Se tocó la cicatriz otra vez.
—El nombre de Thad no se mencionaba en esas fotocopias —prosiguió Liz—. A veces, las liquidaciones de derechos significaban cheques, aunque no son en sí mismas un cheque, de modo que el nombre no tenía por qué aparecer allí. Me sigue, ¿verdad?
Alan asintió.
—La dirección, sin embargo le sirvió a Clawson para comprobar lo que más necesitaba saber. Las señas eran: George Stark, apartado de Correos 1642, Brewer, Maine 04412. Eso queda muy lejos de Mississippi, donde se suponía que residía Stark. Un vistazo al mapa de Maine debió de indicarle que la ciudad inmediatamente al sur de Brewer es Ludlow, y Clawson sabía muy bien qué escritor, si no famoso al menos bien considerado, vivía allí: Thaddeus Beaumont. Vaya coincidencia…

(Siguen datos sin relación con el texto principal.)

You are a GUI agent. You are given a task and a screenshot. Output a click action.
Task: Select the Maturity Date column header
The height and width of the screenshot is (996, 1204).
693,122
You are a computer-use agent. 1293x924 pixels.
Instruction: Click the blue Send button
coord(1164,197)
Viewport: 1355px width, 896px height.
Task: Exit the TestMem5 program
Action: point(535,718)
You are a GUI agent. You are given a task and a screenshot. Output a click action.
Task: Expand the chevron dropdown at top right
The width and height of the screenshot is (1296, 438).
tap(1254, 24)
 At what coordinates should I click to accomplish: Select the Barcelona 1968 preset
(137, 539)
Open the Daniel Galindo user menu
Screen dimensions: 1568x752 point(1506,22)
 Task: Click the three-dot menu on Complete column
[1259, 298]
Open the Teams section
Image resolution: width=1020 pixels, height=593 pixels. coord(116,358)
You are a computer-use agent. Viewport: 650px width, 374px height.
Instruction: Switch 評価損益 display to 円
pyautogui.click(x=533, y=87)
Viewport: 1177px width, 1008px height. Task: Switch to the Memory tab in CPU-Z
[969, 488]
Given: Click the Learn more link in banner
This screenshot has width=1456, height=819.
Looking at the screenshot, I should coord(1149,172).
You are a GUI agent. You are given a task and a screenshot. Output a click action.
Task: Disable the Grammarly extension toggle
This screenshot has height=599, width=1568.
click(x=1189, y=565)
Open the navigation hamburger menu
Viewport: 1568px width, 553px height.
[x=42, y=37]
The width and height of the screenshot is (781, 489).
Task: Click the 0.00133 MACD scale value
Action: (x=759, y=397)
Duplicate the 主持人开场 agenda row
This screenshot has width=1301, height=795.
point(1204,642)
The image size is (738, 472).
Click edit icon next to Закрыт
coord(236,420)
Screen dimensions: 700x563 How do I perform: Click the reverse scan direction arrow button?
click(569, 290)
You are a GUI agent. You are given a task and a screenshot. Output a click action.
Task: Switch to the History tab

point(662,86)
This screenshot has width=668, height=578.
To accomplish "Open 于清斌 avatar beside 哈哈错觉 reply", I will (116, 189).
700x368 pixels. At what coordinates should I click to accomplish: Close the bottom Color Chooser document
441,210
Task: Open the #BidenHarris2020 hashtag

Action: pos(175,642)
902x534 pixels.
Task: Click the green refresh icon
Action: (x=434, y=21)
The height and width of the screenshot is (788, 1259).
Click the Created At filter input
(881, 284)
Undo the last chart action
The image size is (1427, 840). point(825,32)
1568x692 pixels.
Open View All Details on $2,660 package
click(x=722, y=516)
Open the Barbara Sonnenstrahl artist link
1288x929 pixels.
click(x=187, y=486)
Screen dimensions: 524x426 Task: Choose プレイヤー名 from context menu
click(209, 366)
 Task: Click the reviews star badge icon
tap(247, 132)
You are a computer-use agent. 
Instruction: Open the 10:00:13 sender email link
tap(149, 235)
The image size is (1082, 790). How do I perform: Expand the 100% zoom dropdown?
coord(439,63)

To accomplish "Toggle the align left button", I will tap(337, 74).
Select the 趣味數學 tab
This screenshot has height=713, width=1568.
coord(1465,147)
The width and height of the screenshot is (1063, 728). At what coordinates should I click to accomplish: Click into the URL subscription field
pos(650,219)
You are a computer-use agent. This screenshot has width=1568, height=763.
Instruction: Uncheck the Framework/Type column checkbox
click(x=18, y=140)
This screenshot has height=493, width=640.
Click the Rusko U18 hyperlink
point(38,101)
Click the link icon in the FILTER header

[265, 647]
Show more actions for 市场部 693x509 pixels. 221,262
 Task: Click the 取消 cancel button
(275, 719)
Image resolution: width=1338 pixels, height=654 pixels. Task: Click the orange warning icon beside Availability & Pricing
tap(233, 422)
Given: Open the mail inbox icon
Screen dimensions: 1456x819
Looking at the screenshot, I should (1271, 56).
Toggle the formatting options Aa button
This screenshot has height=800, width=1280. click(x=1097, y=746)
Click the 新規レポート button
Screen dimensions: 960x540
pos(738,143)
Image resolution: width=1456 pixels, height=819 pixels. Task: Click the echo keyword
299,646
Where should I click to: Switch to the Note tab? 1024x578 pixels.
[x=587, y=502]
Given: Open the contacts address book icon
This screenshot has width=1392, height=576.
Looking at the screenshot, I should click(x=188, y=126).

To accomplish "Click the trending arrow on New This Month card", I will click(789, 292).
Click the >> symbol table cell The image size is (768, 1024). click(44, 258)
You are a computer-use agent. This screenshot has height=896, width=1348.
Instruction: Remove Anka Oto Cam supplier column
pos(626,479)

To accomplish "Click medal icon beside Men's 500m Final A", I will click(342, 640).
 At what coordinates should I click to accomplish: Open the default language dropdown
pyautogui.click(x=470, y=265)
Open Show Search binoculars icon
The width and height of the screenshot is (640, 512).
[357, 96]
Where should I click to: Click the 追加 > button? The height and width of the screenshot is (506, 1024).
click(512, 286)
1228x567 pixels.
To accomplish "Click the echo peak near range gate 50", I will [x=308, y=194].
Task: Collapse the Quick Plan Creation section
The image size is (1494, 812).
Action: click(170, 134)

»Ni Thad ni yo lo llegamos a ver en persona, pero él sí vio a Thad. Por las fotocopias que ya tenía en su poder, sabía cuándo enviaba la Darwin Press sus cheques trimestrales por derechos de autor. La mayoría de estos cheques pasan primero por el agente literario. A continuación, el agente remite otro que refleja la cantidad original menos su comisión. Pero, en el caso de Stark, el contable enviaba los cheques directamente al apartado de Correos de Brewer.
—¿Y la comisión del agente? —quiso saber Alan.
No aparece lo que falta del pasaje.